Agogo State wins NCCE civic club game competition

25.10.2005 LISTEN
By GNA

Kumasi, Oct 25, GNA - Agogo State College scored 25 marks and six points to emerge winners of this year's National Commission for Civic Education (NCCE) Ashanti regional finals of the inter-school civic education club Constitution game competition held in Kumasi on Monday. The College has therefore qualified to represent the Region at the national club level competition to be held in Accra next year during the NCCE Constitution Week celebration.

Ejisuman Secondary School came second with 15 marks and three points while Tepa Secondary School took the third position with five marks and no point.

They all received three NCCE T-shirts and a citation on tolerance and good governance.

Launching the competition, Mrs Augustina Akosua Akumanyi, Deputy Chairperson of the NCCE, said politics was not a dirty game but that it was the calibre of some of the people who went into it that had given it a negative image.

She said if more honest people took up positions of authority in society, progress would eventually be made.

Mrs Akumanyi told the competitors that as future leaders, knowledge about their duties and obligation was a desirable skill to enable them to go through such a national game contest on the Constitution. Mr Kusi Aboraa, Ashanti Regional Director of the NCCE, said civic education was an on going process and covered a wide range of subjects and that its success therefore could be more easily and effectively achieved when the Constitution was brought to the doorsteps of every Ghanaian in an entertaining manner.

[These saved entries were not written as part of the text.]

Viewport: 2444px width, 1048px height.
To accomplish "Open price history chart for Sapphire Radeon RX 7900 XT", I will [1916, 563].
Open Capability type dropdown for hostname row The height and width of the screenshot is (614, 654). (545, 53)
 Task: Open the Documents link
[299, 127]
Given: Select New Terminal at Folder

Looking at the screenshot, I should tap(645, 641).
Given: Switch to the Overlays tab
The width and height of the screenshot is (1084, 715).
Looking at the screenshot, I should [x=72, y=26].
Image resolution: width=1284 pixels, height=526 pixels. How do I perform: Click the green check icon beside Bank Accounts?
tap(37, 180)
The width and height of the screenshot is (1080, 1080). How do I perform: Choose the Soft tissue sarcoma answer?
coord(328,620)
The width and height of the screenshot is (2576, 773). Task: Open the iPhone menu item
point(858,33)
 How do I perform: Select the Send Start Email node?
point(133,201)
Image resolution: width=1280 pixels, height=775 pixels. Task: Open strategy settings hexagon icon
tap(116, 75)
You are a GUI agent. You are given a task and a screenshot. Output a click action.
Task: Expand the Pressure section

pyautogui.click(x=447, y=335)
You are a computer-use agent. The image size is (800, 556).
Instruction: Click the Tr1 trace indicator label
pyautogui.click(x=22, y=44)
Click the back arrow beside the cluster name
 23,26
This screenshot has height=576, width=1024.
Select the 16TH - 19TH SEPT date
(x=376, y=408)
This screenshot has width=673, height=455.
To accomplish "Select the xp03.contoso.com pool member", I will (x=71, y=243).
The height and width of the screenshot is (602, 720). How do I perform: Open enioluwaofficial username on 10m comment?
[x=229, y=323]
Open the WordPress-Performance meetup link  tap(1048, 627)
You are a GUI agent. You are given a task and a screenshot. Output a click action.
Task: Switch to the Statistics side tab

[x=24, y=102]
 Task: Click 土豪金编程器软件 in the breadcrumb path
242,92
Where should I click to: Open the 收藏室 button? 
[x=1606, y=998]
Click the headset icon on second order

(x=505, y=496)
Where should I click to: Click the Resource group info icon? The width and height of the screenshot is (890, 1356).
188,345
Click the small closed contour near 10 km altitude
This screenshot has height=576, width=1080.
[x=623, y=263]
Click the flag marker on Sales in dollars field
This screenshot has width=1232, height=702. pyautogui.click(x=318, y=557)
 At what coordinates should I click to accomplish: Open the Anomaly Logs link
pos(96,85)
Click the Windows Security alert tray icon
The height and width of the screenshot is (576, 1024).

He said it was for this reason that the NCCE was encouraging the playing of the Constitution game in the society to help in the process of bringing the Constitution to the doorsteps of the people with the ultimate aim of enhancing constitutionalism in the country. Mr Aboraa pointed out that the various civic education clubs that were engaged in the competition were non-partisan voluntary organizations that only engaged in the study and discussion of the Constitution as the fundamental law of Ghana.

"They only analyse all constitutional-related matters that emerge out of practice under the Constitution", he added.

He said the various target groups other than the civic education club members would very soon be engaged in debates, quizzes and competitions around constitutional issues to assess the extent to which the teaching of the game had been absorbed.